■ **TASK DETAILS**:
Copy all lines containing the string "Support" from the records below.

■ **Dataset entries**:
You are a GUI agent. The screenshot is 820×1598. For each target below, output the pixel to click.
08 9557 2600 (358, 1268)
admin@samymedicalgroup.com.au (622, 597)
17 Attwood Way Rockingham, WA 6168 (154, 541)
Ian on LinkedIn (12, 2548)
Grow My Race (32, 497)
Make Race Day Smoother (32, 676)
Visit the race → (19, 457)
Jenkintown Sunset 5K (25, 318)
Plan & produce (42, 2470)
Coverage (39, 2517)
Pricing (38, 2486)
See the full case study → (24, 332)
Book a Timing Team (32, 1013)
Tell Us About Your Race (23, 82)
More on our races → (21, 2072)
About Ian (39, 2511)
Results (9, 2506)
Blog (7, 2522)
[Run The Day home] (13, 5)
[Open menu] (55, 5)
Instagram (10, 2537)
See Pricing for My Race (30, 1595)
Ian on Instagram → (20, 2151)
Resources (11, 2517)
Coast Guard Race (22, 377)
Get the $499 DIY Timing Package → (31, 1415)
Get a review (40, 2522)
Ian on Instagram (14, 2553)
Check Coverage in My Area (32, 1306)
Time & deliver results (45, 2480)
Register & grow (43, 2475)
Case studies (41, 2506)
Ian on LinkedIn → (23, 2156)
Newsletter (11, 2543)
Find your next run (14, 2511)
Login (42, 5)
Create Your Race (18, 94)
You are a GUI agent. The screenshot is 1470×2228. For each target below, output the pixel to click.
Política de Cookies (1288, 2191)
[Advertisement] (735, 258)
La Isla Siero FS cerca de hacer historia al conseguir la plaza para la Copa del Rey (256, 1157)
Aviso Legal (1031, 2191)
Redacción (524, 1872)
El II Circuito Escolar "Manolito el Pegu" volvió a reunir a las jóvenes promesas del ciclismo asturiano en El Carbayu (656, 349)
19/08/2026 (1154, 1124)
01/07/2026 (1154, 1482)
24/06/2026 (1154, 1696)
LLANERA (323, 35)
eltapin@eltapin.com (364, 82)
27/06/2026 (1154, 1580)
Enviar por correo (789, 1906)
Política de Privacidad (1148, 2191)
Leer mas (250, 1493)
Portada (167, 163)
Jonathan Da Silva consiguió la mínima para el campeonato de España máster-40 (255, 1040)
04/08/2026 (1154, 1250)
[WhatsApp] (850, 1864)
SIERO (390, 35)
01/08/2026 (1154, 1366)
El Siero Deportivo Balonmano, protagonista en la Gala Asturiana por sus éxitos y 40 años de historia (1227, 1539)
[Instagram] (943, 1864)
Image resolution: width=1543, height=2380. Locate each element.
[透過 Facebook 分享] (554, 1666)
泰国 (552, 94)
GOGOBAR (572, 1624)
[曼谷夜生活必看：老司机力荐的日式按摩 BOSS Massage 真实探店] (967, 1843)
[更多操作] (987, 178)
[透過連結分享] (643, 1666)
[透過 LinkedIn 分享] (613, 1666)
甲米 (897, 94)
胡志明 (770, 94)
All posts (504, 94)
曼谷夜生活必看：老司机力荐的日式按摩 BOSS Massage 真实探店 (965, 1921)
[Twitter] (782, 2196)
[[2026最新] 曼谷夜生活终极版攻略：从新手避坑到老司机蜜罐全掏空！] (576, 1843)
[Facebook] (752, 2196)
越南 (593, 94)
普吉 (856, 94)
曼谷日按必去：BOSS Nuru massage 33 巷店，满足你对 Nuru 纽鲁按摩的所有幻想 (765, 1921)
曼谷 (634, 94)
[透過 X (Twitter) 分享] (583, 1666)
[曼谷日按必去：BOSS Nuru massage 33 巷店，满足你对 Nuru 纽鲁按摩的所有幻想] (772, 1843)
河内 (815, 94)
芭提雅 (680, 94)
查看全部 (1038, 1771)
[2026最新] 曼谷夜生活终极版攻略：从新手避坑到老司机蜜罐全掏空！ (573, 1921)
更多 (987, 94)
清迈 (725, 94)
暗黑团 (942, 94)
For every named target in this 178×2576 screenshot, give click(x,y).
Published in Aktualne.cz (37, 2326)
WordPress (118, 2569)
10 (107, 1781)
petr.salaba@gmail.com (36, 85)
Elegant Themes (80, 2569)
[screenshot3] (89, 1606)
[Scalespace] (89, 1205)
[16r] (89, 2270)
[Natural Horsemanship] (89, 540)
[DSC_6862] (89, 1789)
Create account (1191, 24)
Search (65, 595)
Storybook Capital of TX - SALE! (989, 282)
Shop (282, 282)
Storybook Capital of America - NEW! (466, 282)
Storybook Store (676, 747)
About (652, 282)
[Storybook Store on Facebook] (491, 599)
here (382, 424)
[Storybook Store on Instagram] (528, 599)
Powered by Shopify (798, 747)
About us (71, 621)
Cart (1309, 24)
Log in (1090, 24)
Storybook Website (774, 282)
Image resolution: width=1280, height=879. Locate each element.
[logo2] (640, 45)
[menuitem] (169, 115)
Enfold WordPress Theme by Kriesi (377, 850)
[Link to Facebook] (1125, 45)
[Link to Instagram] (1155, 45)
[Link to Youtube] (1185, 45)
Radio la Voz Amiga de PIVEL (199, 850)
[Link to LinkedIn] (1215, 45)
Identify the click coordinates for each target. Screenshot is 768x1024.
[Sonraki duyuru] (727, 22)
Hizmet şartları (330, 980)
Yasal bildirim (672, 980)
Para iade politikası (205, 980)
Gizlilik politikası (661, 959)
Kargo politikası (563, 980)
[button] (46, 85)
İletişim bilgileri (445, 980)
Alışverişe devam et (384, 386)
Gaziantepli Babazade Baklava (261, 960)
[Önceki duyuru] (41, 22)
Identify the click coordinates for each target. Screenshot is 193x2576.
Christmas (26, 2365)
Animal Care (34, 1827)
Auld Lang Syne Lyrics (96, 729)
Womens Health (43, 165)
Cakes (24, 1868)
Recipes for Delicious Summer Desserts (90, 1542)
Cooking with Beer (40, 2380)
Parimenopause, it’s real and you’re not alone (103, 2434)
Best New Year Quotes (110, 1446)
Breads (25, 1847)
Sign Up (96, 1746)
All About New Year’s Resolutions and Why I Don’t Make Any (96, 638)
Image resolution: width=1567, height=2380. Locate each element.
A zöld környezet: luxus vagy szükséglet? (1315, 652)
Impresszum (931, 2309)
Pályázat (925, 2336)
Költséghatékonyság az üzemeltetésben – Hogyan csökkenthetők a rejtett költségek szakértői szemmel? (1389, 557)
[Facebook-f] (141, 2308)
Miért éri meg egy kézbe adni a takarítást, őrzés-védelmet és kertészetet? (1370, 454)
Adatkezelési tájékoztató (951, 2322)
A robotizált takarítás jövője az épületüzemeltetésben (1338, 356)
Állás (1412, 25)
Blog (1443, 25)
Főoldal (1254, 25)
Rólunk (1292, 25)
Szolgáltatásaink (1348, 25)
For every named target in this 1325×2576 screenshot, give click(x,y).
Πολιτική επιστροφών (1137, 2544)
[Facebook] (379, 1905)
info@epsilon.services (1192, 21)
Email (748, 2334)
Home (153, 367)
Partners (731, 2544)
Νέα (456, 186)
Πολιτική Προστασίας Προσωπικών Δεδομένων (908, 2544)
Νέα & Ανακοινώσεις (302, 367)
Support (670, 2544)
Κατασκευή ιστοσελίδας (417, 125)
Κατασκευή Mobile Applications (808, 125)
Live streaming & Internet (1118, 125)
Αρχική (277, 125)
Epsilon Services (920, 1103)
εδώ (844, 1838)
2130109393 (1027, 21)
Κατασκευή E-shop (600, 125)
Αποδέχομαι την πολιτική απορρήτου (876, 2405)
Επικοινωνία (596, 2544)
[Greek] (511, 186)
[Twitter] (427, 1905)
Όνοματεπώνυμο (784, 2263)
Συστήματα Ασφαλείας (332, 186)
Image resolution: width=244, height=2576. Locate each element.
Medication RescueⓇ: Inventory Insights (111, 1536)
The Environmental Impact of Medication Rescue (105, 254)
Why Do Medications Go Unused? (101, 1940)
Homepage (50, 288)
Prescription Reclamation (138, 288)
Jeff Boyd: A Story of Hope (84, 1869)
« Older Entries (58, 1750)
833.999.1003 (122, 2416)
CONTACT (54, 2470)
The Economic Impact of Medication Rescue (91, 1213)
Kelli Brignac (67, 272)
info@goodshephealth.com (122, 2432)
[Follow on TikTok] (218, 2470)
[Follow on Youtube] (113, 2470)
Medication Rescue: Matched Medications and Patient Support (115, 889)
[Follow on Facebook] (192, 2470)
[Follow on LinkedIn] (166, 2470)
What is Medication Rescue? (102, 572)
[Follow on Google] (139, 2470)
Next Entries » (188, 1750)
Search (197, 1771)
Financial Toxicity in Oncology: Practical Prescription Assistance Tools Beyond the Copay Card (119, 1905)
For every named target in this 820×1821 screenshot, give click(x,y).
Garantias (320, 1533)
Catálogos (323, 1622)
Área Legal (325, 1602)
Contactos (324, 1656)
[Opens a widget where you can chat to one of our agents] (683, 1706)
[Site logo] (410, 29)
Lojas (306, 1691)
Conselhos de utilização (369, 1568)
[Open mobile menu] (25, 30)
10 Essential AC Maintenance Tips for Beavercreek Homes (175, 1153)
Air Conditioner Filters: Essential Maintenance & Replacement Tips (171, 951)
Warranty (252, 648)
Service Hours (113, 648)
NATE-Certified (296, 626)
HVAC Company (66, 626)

■ **RESULT**:
Support (670, 2544)
Medication Rescue: Matched Medications and Patient Support (115, 889)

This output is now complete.